Somerby found something odd about Robinson's theory:
Apparently, there was something Crowley couldn't abide, Robinson comically says. (Gee! What could it possibly have been, we’re apparently supposed to wonder.) But then too, we see Robinson tossing in the word “uppity,” thus slipping in the slick/slippery point he wasn’t man enough to stand up and state in plain language. In this passage, Robinson lets us know that Crowley has a racial problem (“apparently”). And he suggests that only this could possibly explain the “overheated commentary” he has heard from all those “conservatives.” As he ends, he still hasn’t managed to voice a complaint about the repellent conduct and attitudes of his imagined professor.
Sorry. Other people will be offended by the hypothetical conduct Robinson describes. They may not think it should lead to arrest. But they will be offended and appalled by such conduct, the kind of conduct which has long been directed at blacks by arrogant, officious, offensive white people—white people with “serious power.” Long ago, In the Heat of the Night presented a thrilling divergence from form because it showed an officious white person with serious power expecting to get away with such condescension—and then being challenged by Poitier/Stieger. Trust us: In 1967, that was a thrilling moment. Today, a chuckling pundit describes similar conduct with barely the bat of an eye.
That’s the way Harvard professors roll, the chuckling pundit seems to say. To his inner ear, those who find this hypothetical conduct offensive have engaged in “overheated commentary”—in “hyperventilation.”
In this way, upper-end liberals do just what they’ve always done—they throw away votes, in droves. Working-class voters see them speak and reject their values, their puzzling moral instincts.
Puzzling moral instincts? It's "morally puzzling" to point out that the police should not be arresting people for yelling at them? I responded thusly:
Once again, Gates' conduct is profoundly irrelevant. The issue is not whether Gates' conduct was offensive; the issue is whether Crowley's arrest of Gates showed racial bias. Personally I think it's pretty clear that it did.
That got me an email from Somerby (always nice to get a response!) accusing me of not being concerned with whether policemen should be accorded respect. Today's Daily Howler expanded on that theme:
But the only thing the mailer finds relevant is the way the policeman behaved. He doesn’t care about how the (imagined) professor behaved; indeed, he thinks it’s “profoundly irrelevant,” even if the cop got totally sassed and trashed. It doesn’t occur to him that he might care about how each of these people behaved. He cares about how the citizen was treated—not about the cop.

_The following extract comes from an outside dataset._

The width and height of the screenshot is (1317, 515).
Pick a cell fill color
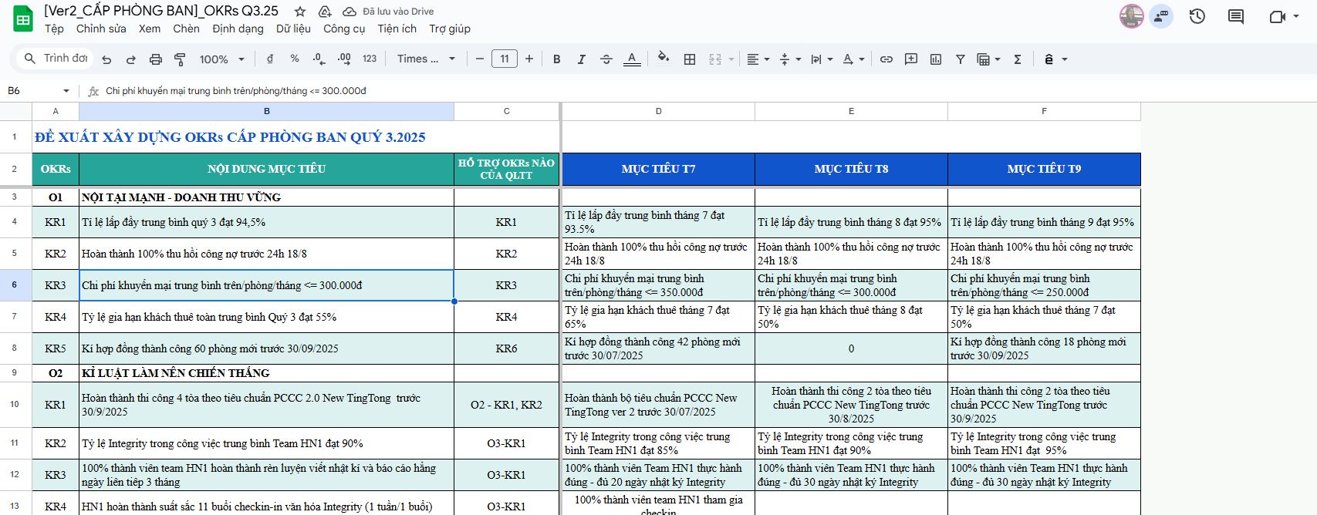pyautogui.click(x=663, y=59)

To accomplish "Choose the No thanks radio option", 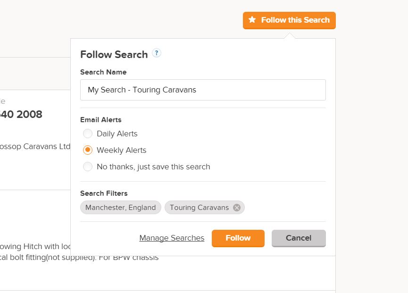I will pos(88,167).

Two things can be true at one time: 1) The arrest may have been unwise, and 2) The cop may have been treated like an ass.
Why couldn’t both things be “relevant?”
A guess: Most American voters will have a different reaction to this event. They will care about how the cop was treated. As we said: For decades, liberals have signaled to American voters that we don’t care very much about cops—or about a range of other working-class people (examples below). When voters see that attitude on the part of liberals, they may vote the other way.
So here's what I have to say to that:
Here's why I say Gates' conduct was irrelevant: there was no chance that Gates would arrest Crowley and put him in jail, while Crowley is explicitly given the authority to arrest people and put them in jail. That power imbalance is why we hold the police to a much higher standard when it comes to dealing with mere citizens.I understand where Somerby is coming from. He thinks that by accusing the police of racial and/or class bias in this case, liberals (and therefore Democrats) are driving away the votes of people who do care about how the cop was treated. To which I say, good riddance! Those people don't understand that what we're dealing with here isn't a question of respect and propriety; when the police are involved, it's a question of the application of state power against individuals; and in that situation, the ONLY power the police are given is to uphold the law. The law doesn't say, you can arrest people who mouth off to you. That's why, as Robinson said, the Gates matter is about more than just race; it's also about power. Crowley had the power, Gates didn't. Gates mouthed off, and Crowley sent him to jail. Crowley's action was not only stupid, it was unjustified, and Gates was quickly released.
Robinson was correct, and Somerby is engaging in what is known as "concern-trolling" when he says it will cost liberals votes. Standing up for individual rights is part of the liberal platform; if you think the police should be empowered to enforce codes of conduct towards the state, to demand submission and deference on threat of being jailed, you're not a liberal.